Inspired by the Mauch Chunk Switchback Railway, inventor and businessman LaMarcus Adna Thompson developed his own patent for a ride called Switchback Railway. The first such installation opened as the Gravity Pleasure Switchback Railway at Coney Island in 1884 as the first roller coaster in the United States. Scenic railway roller coasters inspired by this one became popular across the country in the years that followed.

In 1894, Edward Joy Morris took the concept one step further with the invention of side-friction wheels that were installed vertically on the sides of each rider car. Patented as Figure Eight Toboggan Slide, the side-friction wheels made contact with the side rails, making derailment less likely and allowing for sharper turns.

Side-friction roller coasters could achieve greater speeds than scenic railways, especially around curves, which led to thrill-inducing lateral g-forces.
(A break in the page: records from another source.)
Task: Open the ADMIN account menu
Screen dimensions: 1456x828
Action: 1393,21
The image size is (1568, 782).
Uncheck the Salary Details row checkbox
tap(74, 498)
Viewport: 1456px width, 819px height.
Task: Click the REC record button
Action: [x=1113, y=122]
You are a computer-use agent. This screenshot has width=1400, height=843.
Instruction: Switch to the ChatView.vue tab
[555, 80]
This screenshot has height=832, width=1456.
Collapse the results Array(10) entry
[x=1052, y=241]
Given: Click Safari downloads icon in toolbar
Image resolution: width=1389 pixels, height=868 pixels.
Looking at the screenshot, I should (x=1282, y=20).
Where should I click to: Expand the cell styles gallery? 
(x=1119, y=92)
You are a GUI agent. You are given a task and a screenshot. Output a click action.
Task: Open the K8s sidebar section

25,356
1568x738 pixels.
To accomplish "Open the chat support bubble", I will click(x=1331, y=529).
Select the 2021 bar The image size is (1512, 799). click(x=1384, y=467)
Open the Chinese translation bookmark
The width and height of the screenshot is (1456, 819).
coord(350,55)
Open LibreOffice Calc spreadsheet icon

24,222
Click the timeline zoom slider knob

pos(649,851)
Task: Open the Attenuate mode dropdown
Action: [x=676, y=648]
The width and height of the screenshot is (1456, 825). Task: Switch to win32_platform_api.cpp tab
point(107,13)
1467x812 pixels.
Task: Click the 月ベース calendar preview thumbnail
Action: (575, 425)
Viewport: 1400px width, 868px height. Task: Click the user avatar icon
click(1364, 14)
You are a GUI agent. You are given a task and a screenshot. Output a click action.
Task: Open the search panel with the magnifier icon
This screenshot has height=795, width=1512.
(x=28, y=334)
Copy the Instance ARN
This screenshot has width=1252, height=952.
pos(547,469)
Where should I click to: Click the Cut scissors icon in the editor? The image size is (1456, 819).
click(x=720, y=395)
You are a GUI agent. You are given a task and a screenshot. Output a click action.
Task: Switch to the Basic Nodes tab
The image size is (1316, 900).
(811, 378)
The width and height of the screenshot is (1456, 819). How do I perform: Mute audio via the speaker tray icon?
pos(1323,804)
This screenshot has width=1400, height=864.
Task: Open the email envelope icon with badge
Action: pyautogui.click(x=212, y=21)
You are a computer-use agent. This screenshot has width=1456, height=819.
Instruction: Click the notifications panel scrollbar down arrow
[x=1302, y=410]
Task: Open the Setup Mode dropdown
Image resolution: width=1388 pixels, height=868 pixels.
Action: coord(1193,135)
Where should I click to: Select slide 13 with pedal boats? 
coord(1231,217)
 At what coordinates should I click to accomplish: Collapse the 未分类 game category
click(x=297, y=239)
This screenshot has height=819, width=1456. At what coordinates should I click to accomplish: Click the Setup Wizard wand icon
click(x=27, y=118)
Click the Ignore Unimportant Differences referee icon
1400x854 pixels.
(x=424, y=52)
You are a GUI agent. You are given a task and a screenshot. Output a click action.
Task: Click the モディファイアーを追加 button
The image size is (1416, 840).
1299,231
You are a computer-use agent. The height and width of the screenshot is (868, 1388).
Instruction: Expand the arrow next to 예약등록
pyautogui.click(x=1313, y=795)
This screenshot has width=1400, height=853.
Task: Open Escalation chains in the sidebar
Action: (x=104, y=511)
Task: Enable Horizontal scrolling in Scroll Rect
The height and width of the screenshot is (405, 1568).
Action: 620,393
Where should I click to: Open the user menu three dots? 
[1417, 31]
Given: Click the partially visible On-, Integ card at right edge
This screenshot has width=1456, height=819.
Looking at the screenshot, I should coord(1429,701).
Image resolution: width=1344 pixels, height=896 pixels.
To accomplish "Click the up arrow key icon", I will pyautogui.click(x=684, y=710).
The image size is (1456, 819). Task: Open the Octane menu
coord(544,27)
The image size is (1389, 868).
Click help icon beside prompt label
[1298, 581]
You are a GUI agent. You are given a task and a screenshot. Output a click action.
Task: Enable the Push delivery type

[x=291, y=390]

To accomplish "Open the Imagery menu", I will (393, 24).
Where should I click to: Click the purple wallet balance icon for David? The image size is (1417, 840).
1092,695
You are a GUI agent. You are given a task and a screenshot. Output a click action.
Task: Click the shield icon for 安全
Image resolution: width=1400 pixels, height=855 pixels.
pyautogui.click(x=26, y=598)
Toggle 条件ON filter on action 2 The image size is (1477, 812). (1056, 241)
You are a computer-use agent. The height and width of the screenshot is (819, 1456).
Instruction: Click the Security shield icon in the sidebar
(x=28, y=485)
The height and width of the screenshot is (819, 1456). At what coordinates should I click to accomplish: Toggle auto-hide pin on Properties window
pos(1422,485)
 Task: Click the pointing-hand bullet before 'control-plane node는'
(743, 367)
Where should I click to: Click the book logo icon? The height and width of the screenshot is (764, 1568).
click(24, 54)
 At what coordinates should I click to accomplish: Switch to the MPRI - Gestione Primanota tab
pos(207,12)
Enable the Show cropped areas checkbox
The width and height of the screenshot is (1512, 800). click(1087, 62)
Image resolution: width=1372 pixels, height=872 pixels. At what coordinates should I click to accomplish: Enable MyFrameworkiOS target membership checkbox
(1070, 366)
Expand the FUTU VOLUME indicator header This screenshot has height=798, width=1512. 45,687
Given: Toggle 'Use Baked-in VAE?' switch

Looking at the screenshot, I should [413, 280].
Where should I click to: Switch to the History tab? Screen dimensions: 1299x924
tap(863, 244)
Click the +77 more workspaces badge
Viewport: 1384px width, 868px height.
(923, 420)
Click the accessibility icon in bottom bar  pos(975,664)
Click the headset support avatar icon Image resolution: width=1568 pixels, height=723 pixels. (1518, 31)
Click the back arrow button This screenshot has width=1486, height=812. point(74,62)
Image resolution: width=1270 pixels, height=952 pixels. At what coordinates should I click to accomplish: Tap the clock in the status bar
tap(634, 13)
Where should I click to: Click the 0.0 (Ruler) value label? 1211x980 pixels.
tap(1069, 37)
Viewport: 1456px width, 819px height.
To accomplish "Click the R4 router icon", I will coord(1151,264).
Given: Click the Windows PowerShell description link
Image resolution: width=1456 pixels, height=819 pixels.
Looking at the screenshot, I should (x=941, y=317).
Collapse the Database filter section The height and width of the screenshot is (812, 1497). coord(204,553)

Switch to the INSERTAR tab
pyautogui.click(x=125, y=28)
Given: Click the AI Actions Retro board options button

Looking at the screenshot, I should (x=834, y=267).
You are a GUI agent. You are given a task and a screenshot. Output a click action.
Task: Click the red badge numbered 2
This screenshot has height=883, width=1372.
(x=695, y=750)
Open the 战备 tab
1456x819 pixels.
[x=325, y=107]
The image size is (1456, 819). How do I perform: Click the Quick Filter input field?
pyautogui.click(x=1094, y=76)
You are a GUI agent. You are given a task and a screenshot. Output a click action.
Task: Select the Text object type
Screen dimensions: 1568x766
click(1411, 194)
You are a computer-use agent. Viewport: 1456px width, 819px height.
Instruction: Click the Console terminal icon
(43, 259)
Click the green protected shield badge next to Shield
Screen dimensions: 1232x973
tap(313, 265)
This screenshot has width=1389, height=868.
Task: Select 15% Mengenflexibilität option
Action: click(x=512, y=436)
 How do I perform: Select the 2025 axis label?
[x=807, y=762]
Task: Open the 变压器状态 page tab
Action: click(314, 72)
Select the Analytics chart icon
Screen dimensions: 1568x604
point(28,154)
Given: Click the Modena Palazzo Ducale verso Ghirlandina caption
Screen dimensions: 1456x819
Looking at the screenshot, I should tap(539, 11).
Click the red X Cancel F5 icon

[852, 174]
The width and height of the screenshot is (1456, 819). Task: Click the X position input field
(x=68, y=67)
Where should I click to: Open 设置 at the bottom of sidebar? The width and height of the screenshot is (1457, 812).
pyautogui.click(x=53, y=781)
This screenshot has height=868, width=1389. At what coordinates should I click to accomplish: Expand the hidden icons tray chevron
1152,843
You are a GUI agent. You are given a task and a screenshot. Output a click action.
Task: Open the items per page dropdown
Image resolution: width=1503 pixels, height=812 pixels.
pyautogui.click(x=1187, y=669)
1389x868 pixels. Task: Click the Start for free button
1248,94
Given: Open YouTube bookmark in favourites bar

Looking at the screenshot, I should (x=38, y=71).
The security of the updated design enabled roller coasters to operate without a brakeman, which were previously required to ride along and slow the train at various points along the track layout. Instead, ride operators working in the loading station only needed to rely on a hand-operated friction brake to stop the train when it returned.

Morris formed the Morris Chute Company, which manufactured carousels and roller coasters. More than 250 side-friction roller coasters (also known as figure eight roller coasters and toboggans) were installed across the United States, but only one is left standing today. Leap-The-Dips opened in 1902 at Lakemont Park in Altoona, Pennsylvania, and is the last remaining side-friction roller coaster in the world, though it has not operated since 2023.

In 1903, Morris sold the company, which reemerged in 1904 as the Philadelphia Toboggan Company. The invention of upstop wheels and what they allowed new roller coasters to do resulted in the demise of the side-friction roller coaster style. Introduced in 1920 by John A. Miller, the newer design added a third set of wheels running beneath the track, further preventing derailment and paving the way for even faster speeds, steeper drops, and newer elements in track design, such as the airtime hill.